Ms. Barringer, in any case, did not conceal her views or quite limit her account to a single issue. “The attack on the basic honesty and decency of the judge,” she wrote, “is of a piece with the whole work.” Then came a memorable line. “What she writes and when she writes it, she said,” Ms. Barringer actually wrote, with all the severity of the bureaucrat deep in a Politburo, “is for her to decide.” Who else, I wondered, at least in our society, could possibly decide it? Her essential formulation, however, was this:

As it stands, Ms. Adler and Simon & Schuster, a unit of Viacom, are either cheaply smearing Judge Sirica—with legal impunity—or they have evidence. But neither the publisher nor the author shows any urgency about resolving the issue, either by retracting the accusation or establishing its accuracy.

Jack Sirica merely demanded “any evidence whatever.” Ms. Barringer wanted evidence (to her standards, presumably, and Mr. Woodward’s), with “urgency,” and “establishing accuracy.” Otherwise, in spite of that lamentable “legal impunity,” a retraction. An interesting position, from a reporting, First Amendment, or even a censorship point of view. I will return to that, and even get to the evidence about Judge Sirica. But first a bit more about conditions in the mineshaft.

The editorial, two days later, entitled “A Question of Literary Ethics,” ran immediately below a slightly shorter piece, “Justice in Bosnia.” “In an irritable little book published late last year about The New Yorker,” it began. Why the
Times
would address an entire editorial to a “little book,” “irritable” or not, was not entirely clear. One might have thought that, almost thirty years after the Watergate and more than sixty years after some of the events in question, the country really does turn for its information about Judge Sirica to a passage in a book about
The New Yorker
magazine. “Since Judge Sirica is dead,” the editorial again pointed out, “he is unable to sue for libel.” True enough. “But that does not lift the ethical burden from Ms. Adler to support her charges with evidence that she says exists,” but “that she and her editors at Simon & Schuster, for some unfathomable reason, omitted from her book.” Then, a new standard, not just “evidence” but a cognate of “proof” crept in. “If Ms. Adler was referring to allegations about Judge Sirica’s father  . . . she will need to document that unproven contention and show how it relates to the judge himself.”

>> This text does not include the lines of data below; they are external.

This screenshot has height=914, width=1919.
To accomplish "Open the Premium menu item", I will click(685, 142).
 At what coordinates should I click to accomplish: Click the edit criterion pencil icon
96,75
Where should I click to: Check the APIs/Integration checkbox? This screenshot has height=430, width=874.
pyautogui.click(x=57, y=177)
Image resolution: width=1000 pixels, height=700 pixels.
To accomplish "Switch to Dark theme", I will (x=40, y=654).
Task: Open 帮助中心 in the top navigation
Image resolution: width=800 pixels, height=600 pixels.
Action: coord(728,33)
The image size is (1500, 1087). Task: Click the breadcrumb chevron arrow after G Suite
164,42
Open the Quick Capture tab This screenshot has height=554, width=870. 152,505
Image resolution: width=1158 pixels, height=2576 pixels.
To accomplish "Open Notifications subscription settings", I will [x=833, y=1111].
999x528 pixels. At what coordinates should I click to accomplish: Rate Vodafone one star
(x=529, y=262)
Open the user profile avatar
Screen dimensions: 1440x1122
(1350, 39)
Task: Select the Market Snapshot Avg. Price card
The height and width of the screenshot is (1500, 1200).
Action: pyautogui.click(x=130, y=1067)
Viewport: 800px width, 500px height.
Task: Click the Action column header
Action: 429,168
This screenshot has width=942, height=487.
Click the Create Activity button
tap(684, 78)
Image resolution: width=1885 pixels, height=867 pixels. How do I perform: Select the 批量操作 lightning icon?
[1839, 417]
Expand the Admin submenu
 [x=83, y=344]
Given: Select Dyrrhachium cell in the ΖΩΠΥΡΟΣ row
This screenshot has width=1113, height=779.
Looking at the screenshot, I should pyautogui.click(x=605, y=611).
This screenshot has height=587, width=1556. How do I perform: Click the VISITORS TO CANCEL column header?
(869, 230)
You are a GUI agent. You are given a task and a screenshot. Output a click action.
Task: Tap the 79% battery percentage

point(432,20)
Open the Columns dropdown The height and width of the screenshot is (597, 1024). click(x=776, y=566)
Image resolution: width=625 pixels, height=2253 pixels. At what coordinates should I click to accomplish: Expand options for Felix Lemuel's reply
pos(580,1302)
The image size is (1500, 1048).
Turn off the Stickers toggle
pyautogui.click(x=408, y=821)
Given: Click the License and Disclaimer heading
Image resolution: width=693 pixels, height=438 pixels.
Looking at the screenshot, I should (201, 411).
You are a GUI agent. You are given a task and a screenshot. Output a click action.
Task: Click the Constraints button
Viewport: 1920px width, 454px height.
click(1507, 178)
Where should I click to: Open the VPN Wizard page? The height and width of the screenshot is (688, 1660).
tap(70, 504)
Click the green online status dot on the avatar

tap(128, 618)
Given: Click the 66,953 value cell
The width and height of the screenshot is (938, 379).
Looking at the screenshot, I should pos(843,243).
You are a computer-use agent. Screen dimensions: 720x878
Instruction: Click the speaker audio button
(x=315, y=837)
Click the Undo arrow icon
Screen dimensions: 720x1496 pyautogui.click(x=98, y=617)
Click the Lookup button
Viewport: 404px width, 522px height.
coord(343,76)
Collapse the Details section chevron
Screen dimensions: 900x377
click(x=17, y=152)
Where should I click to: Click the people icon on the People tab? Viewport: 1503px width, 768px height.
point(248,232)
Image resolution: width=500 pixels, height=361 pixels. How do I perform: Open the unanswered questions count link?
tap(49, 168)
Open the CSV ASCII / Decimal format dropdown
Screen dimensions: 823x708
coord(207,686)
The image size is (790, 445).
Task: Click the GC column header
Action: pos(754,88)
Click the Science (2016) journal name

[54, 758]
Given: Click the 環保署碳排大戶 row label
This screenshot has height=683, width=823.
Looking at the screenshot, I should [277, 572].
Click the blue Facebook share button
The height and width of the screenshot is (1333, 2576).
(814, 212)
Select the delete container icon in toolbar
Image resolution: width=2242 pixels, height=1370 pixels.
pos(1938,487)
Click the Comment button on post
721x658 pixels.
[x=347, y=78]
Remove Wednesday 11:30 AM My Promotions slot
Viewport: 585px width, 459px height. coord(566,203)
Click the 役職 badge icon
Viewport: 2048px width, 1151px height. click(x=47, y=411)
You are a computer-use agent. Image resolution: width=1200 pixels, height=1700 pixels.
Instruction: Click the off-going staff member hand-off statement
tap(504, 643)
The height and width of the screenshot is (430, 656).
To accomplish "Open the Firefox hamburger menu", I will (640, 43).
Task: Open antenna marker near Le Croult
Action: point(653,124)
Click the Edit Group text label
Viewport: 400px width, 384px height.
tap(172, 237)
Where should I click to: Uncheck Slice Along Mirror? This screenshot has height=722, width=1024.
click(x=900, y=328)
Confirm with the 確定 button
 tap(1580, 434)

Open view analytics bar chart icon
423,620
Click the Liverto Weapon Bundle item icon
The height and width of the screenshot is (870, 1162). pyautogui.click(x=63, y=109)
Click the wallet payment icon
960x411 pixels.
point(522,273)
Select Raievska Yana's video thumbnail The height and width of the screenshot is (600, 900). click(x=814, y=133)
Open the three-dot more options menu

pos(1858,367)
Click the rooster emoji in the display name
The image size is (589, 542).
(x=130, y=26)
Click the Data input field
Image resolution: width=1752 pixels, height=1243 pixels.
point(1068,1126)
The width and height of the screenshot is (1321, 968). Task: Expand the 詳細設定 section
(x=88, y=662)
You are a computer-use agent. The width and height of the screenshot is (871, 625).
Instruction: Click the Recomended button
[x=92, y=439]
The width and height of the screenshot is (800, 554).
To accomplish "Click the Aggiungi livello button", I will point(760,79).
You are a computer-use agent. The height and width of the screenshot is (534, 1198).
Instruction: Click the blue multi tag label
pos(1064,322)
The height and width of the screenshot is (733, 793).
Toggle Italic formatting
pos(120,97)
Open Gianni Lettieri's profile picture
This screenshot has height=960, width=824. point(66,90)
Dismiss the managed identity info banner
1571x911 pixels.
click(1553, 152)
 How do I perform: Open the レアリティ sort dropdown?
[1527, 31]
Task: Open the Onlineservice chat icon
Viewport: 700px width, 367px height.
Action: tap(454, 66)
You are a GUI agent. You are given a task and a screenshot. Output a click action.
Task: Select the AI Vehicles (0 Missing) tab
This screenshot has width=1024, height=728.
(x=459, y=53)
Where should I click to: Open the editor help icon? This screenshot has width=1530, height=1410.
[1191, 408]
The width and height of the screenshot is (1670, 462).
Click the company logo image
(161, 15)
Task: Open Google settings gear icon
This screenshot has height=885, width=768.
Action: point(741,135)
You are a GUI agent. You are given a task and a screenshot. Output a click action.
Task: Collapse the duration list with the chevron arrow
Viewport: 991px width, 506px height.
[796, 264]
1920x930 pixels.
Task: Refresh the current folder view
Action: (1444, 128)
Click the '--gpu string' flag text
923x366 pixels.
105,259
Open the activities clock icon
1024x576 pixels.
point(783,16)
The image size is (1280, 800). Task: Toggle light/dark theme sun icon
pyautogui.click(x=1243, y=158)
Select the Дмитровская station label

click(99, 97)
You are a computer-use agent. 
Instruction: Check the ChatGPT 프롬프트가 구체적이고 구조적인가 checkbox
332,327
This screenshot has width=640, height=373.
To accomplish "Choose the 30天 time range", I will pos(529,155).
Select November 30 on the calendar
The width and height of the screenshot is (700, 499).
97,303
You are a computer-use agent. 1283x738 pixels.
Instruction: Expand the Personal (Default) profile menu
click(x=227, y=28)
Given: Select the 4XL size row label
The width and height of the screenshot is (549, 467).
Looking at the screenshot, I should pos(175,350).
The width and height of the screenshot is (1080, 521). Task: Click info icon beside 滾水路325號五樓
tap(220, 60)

It was interesting to learn what I needed to document and show. I found it difficult, however, to see in what sense my “burden” was (as Ms. Randolph, writing anonymously for the
Times
, put it) “ethical”—or how the passage in my book could have raised an issue of “ethics,” “literary” or other. Professional issues, perhaps. Issues of fact, history, judgment. Ethics, no. I was either right or I wasn’t, and I either had evidence or I hadn’t. (The questions were, by no means, the same.) The
Times
, as it turned out, had not the slightest interest in Sirica or his history. No reporter for the
Times
, or as far as I know any other publication, made any effort to investigate the nature of the connection with Senator McCarthy—let alone the basis for an assertion of clear ties to organized crime. This lack of curiosity seemed to me extraordinary. The sole preoccupation was with a kind of meta-journalistic question—not what happened, but what were my sources and my obligations. As to what was, however, “for some unfathomable reason omitted,” the
Times
had only to look at its own op-ed piece the following day.

That piece, entitled “A Source on Sirica?,” consisted of John Dean’s speculation about something the
Times
had reason to know not to be the case: that my “source” was Dean’s old enemy, and current adversary in an embittered lawsuit, G. Gordon Liddy. What was remarkable, however, was less the content of the piece than the words with which the
Times
identified its author. The caption, in its entirety, read as follows:

John W. Dean, an investment banker and the author of “Blind Ambition,” was counsel to President Richard M. Nixon.